Much of this opposition relies on anecdotal observations and speculation about how traffic operates with few facts and little evidence. As a supporter of the efforts to calm traffic on Colorado Boulevard I want to make the case to support the initiative with real facts, evidence, and bringing to light the perspective of vulnerable street users (pedestrians, and cyclists).
One of the first places I’ve gone to for information is the Statewide Integrated Traffic Records System (SWITRS) where one can request crash information. The idea to calm traffic along Colorado Boulevard did not come out of nowhere, there are compelling reasons to do so and part of it is that Colorado is simply unsafe.
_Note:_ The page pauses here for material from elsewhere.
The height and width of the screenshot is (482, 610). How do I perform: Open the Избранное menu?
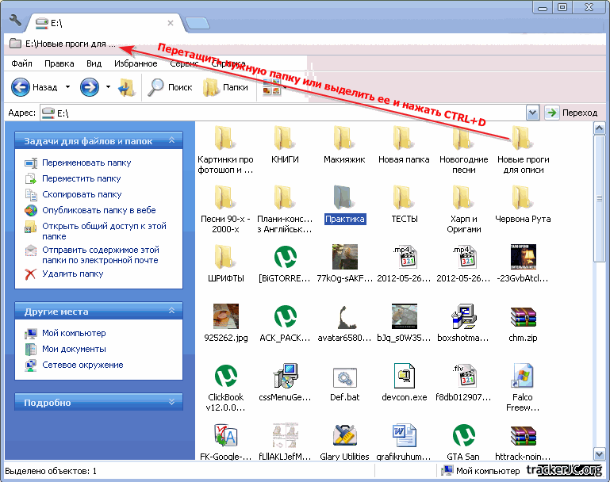pos(135,63)
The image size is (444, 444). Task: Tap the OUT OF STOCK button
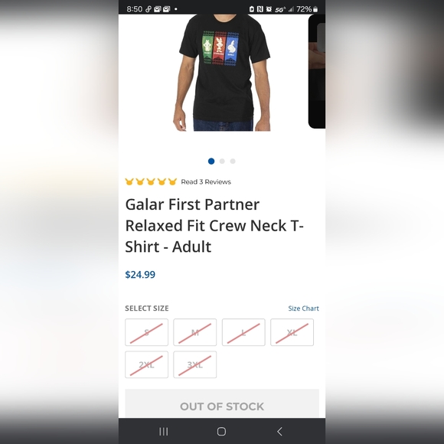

I recently received records from SWITRS and in the year 2000 alone there were 42 crashes along Eagle Rock’s bit of Colorado Boulevard, with 84 people (drivers, passengers, bicyclists, pedestrians) involved and resulting in 56 injuries. 11 of these crashes occurred directly adjacent to freeway entrance/exit ramps (10 crashes by the 2 freeway and 1 crash by the 134 freeway). Five crashes occurred at the intersection of Colorado Boulevard and Ellenwood Drive, this was the most number of crashes along any single intersection. Seven crashes occurred on Colorado Boulevard between Eagle Rock Boulevard and Townsend Avenue, the part of Colorado which is frequently identified as ‘downtown Eagle Rock’.
Here’s a map showing all the crash sites along Colorado Boulevard for the year 2000….
As for the cause of these crashes, failure to yield right-of-way contributed to 11 of the crashes and unsafe speeding was the primary cause in 10 cases. Together these factors caused half of the recorded crashes in the year 2000.
These issues can be minimized through engineering and Take Back The Boulevard seeks to, among other things, re-engineer the street so that it is safer. As one can notice, the poor engineering along Colorado means that unfortunately the year 2000 was not the only dangerous year for Colorado. As neighboring blog Bipediality has shared, between 2005 and 2009 crashes occurred at the equivalent of once a week for those five years. People may like to speed and behave as though Colorado Boulevard is a mini freeway, but this behavior is exactly what is making our major main street so dangerous.
I look forward to sharing more facts about Colorado Boulevard, particularly more data from SWITRS, but hopefully these preliminary findings are partially convincing enough to support this unique opportunity to make Colorado Boulevard a safe and inviting street that properly reflects our otherwise friendly, connected community.